As palavras surgem rasgadas pela língua e comprimidas por entre os dentes. Saem sonoramente presas pela garganta num abrasão de ar que as convoca à vontade do emissor. As regras estão perdidas no interior do ente transmissor e projectam-se para fora do indivíduo por uma transcendente força nervosa, electrizada por nano impulsos treinados por uma experiência acribia patriarcal.

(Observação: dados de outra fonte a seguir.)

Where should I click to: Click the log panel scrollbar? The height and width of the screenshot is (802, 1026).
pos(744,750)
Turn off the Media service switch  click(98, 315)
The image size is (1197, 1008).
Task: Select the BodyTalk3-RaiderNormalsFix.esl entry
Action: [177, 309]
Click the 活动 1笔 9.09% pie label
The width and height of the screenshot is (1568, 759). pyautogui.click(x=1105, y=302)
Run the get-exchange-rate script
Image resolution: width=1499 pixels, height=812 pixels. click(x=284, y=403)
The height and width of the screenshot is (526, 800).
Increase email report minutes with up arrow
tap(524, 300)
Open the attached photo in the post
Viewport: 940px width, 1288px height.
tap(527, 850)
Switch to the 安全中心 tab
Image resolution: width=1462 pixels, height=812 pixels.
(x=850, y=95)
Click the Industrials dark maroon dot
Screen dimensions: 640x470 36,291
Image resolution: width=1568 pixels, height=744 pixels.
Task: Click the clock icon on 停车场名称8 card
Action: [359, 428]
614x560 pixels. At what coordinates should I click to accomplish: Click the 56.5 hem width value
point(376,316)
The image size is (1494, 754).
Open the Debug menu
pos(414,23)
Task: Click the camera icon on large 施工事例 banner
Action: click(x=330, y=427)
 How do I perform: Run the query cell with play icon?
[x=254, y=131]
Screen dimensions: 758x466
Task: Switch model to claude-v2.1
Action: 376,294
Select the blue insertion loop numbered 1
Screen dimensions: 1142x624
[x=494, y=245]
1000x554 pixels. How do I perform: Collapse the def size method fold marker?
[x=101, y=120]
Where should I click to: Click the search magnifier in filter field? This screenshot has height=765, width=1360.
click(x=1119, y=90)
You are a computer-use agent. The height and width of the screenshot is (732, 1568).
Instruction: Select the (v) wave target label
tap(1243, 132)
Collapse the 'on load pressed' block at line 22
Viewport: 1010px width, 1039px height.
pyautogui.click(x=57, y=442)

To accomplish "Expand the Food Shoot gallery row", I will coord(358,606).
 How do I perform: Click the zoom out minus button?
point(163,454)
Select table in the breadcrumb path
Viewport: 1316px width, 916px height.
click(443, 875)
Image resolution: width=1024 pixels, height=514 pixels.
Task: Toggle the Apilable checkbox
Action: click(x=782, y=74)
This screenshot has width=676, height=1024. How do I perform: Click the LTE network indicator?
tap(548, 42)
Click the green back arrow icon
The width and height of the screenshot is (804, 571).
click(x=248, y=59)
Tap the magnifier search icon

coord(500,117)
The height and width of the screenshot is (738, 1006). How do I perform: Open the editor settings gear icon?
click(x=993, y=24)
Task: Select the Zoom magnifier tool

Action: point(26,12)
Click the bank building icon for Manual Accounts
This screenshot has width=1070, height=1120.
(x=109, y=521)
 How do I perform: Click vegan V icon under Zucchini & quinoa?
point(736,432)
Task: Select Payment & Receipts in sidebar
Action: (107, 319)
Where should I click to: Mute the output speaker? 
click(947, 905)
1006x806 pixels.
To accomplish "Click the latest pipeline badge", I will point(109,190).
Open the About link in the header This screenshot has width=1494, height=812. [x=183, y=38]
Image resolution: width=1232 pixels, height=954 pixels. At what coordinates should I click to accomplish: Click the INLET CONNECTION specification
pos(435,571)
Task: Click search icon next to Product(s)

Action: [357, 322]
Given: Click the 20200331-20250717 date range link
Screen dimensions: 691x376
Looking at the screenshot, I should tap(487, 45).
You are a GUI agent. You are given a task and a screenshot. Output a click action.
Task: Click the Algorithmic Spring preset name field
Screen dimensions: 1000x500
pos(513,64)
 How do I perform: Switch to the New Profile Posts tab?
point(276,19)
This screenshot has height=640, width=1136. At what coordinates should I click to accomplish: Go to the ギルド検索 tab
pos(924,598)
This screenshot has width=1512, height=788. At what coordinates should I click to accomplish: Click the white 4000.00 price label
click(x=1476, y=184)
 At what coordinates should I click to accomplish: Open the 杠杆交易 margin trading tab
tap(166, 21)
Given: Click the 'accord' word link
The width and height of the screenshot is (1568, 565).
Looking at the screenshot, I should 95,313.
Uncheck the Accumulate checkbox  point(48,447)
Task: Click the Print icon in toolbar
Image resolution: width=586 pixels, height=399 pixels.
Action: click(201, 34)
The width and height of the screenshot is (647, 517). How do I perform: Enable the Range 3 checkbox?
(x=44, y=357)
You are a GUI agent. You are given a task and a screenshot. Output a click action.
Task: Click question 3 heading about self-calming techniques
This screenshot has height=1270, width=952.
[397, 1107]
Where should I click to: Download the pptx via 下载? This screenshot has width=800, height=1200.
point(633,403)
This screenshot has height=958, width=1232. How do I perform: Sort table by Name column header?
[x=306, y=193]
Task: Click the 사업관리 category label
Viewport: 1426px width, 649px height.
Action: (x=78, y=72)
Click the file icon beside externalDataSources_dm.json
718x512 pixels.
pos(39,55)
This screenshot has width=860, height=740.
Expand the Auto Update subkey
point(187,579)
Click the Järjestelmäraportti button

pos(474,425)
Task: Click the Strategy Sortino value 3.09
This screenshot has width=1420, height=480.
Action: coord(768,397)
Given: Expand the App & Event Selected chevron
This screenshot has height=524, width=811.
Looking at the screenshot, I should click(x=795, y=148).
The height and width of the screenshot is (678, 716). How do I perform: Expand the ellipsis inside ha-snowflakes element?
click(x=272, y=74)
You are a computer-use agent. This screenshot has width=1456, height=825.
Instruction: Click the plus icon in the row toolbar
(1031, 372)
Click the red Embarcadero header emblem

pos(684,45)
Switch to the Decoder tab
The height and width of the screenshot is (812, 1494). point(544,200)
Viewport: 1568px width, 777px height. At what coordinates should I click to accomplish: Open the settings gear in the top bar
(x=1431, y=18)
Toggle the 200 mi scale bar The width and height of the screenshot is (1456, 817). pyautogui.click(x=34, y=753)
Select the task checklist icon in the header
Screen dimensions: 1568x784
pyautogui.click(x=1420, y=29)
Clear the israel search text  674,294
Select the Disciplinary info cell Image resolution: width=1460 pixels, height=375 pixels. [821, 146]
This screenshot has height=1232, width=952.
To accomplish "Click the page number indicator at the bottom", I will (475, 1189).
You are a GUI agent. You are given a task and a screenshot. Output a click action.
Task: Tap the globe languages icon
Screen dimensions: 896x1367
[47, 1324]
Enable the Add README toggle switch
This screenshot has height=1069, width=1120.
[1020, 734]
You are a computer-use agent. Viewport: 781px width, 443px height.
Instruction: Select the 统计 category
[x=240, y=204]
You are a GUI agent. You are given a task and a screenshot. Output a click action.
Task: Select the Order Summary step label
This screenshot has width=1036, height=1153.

Escrever corrói o pulso e as falanges. Os tendões apertam-se no esforço dos músculos que mantêm a clareza da vontade cerebral. É preciso manifestar as palavras que se ocultam em estratos dermatológicos de células nervosas. É preciso descamar essa dissemia incongruente de significados e signos, que se atropelam na auto-estrada da razão e ordena-los, dar-lhes um sentido, chama-los ao seu real valor e interesse de emblemas da realidade mental. É como tirar coelhos duma cartola e sempre sair um coelho branco; mas um coelho é um coelho e tem uma personalidade, uma experiência única, uma vida especial que o moldou. Não é só de pelo branco.
O perigo reside nos signos e nos seus significados. Duas colheres cruzadas sobre uma mesa prateada; Um espelho ao sol com um X no centro desenhado; uma roseira que dá rosas negras e brancas, em que as negras têm cheiro e as brancas não. É um mundo cheio de marcas com múltiplos significados para múltiplos observadores. Cada um vê, lê, interpreta como pode o que lhe chega aos sentidos. Os filtros são seis: os sentidos e a intuição (ou experiência acumulada).
Abre um buraco e enfia lá a cabeça e o que tudo ela contem.
Abre uma cova bem funda e enterra-te bem no interior, escuro e isolado.
Para que as almas te não toquem, para que os inquietos não te perturbem,
Para que os fantoches não se riam, para que o mundo se esqueça de ti.
Para que o mundo se esqueça de ti.
Para que o mundo se esqueça de ti.
Para que o mundo se esqueça de ti.
Para que se esqueça,
Para todo o mundo se esquecer,
Para que não mais se volte a lembrar.
E então, é do esquecimento que te lembrarás e acordarás,
E da ausência surgirás como a água que há muito tempo caiu e pelo chão se infiltrou,
A ave que se auto inflama, arde e cai na forma de cinzas que o vento leva,
Para que ao sentir uma nova fogueira apagada ela de lá saltar, renascer e voltar.